Mauro Antônio Rocha ( * )


No início do ano de 2003, a Caixa Econômica Federal centralizou em uma gerência nacional denominada GEOPI – Gerência Nacional de Operações Imobiliárias a análise das propostas de operações imobiliárias originadas e apresentadas no Estado de São Paulo. Para o atendimento jurídico dessa demanda foi criada uma Coordenadoria de Contratos Habitacionais, que, vinculada técnica e hierarquicamente à Diretoria Jurídica e à Gerência Jurídica São Paulo, atua diretamente naquela Gerência Nacional.

A centralização dessas operações trouxe à luz diversas questões jurídicas relevantes antes ofuscadas pelo atendimento difuso realizado nas agências originadoras, que estão sendo enfrentadas com determinação pelos Advogados da CAIXA e que, de alguma forma, estabelecem focos de desgastes com proponentes, vendedores, construtores, incorporadores etc.

Dentre essas questões, mostra-se recorrente aquela relativa à (im) possibilidade jurídica da concessão de financiamento destinado à construção de imóvel em ‘lote’ que, embora especializado, qualificado e numerado é constituído por fração ideal de área maior em condomínio instituído em evidente fraude à legislação disciplinadora do parcelamento do solo.

Nessa condição, foram identificados quatro diferentes grupos de operação.

No primeiro grupo estão propostas de financiamento para a construção, por conta e risco do proponente, de unidade residencial descrita no memorial de incorporação, lastreada por escritura pública de venda e compra de fração ideal e respectiva unidade autônoma em construção, registrada na matrícula da gleba incorporada.

O segundo grupo abrange as propostas para a construção de prédio residencial, projetado conforme os interesses individuais do proprietário, desconsiderando a “unidade autônoma” descrita no memorial de incorporação, também lastreada por escritura pública registrada na matrícula da gleba incorporada.

Num terceiro grupo as propostas são de construção de imóvel residencial adicional em “lote” adquirido mediante escritura pública de venda e compra de fração ideal e respectiva unidade autônoma construída, regularmente registrada e com matrícula individualizada.

Algumas dessas unidades são visíveis e serão aproveitadas ou demolidas conforme projetos de construção apresentados.
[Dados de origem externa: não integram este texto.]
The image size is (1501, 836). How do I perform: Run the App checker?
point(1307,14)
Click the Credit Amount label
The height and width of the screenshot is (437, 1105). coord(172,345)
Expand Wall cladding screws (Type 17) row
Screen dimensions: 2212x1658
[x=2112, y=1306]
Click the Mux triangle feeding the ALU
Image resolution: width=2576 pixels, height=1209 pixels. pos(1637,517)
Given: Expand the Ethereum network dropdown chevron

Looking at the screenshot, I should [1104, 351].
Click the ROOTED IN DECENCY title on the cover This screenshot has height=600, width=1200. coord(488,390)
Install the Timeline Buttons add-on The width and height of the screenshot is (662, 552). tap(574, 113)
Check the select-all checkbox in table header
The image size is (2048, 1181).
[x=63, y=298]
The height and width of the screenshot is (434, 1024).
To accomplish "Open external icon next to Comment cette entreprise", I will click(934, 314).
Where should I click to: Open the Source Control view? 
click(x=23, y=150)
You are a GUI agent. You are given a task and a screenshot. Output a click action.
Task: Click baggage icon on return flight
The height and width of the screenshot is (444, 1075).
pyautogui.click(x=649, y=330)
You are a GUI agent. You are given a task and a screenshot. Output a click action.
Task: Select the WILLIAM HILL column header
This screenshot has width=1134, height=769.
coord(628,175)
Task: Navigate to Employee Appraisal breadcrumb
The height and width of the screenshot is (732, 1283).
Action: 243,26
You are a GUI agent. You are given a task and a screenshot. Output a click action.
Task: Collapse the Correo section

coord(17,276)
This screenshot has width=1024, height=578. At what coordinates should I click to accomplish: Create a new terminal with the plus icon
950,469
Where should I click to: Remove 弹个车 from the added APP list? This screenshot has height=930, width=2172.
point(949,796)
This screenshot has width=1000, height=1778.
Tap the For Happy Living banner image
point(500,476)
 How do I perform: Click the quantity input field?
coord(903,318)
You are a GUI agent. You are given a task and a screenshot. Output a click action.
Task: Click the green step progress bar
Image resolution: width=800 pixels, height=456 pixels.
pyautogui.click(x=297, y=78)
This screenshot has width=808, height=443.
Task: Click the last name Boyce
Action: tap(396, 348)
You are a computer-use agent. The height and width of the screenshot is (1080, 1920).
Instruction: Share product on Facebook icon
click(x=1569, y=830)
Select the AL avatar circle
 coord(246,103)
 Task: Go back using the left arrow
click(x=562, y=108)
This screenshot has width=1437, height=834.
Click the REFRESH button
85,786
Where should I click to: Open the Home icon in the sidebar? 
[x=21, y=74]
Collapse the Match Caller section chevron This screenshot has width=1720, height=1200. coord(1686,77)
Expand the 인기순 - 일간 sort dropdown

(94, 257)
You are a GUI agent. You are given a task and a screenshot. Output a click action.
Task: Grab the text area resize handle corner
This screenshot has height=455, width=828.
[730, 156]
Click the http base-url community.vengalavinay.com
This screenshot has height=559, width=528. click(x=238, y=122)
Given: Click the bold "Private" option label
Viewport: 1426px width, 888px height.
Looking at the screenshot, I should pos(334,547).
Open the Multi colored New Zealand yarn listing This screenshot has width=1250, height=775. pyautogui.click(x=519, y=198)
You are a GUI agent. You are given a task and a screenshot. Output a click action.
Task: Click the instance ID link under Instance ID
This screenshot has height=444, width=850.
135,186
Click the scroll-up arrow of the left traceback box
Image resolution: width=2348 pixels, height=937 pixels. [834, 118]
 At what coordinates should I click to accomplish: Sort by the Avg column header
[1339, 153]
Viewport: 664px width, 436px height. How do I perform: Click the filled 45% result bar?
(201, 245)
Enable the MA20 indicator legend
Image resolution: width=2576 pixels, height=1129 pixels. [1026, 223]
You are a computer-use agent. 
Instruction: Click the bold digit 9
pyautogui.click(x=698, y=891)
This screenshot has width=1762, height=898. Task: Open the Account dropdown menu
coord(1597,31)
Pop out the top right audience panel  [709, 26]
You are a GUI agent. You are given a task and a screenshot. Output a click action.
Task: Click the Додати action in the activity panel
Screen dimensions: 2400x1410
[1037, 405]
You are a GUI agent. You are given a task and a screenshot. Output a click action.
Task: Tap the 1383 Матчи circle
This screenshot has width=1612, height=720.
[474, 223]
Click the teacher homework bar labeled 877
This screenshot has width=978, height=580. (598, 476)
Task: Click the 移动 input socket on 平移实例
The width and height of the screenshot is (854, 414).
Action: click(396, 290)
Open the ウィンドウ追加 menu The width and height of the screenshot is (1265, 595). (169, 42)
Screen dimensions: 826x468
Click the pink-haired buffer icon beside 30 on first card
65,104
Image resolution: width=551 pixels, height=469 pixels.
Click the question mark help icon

Outras unidades foram construídas e demolidas, com as devidas averbações nas matrículas, embora nem sempre seja possível vislumbrar nos laudos de engenharia qualquer indício de atividade construtiva ou demolitória na área.

Em ambos os casos, as unidades incorporadoras apresentam metragens reduzidas, entre vinte e trinta e cinco metros quadrados, construídas e averbadas nas respectivas matrículas.

O quarto grupo traz uma sofisticada inovação. O condomínio é incorporado para a construção das unidades autônomas descritas e caracterizadas no respectivo memorial, mas, por mecanismos que não restaram precisos dos documentos acessados, sempre que cada um dos adquirentes de fração ideal logra obter da prefeitura municipal o alvará de conclusão de prédio construído sem qualquer identidade com a unidade incorporada, procede-se, na matrícula imobiliária, à averbação da construção e da alteração da convenção condominial adaptando-a aos novos limites de participação ideal.

Entendemos não haver qualquer dúvida em relação à ilegalidade do parcelamento do solo decorrente dessas operações. A legislação brasileira admite o parcelamento nas formas de loteamento, desmembramento e condomínio horizontal, além de permitir o loteamento fechado que, a nosso ver, é o próprio loteamento comum, uma vez que somente depois de aprovado e implantado o parcelamento o poder público municipal poderá autorizar o fechamento do loteamento.

O loteamento e o desmembramento urbanos são regulados pela Lei nº 6.766/79 e se caracterizam pela subdivisão da gleba em lotes destinados à edificação. O primeiro exige a abertura de novas vias de circulação, de logradouros públicos ou o prolongamento, modificação ou ampliação das vias existentes, que serão transferidas e incorporadas ao patrimônio público, enquanto o segundo aproveitará o sistema viário público existente. Para ambos os casos a lei exige a implantação de infra-estrutura básica, assim considerados os equipamentos de escoamento das águas pluviais, iluminação pública, redes de esgoto sanitário e abastecimento de água potável, energia elétrica pública e domiciliar.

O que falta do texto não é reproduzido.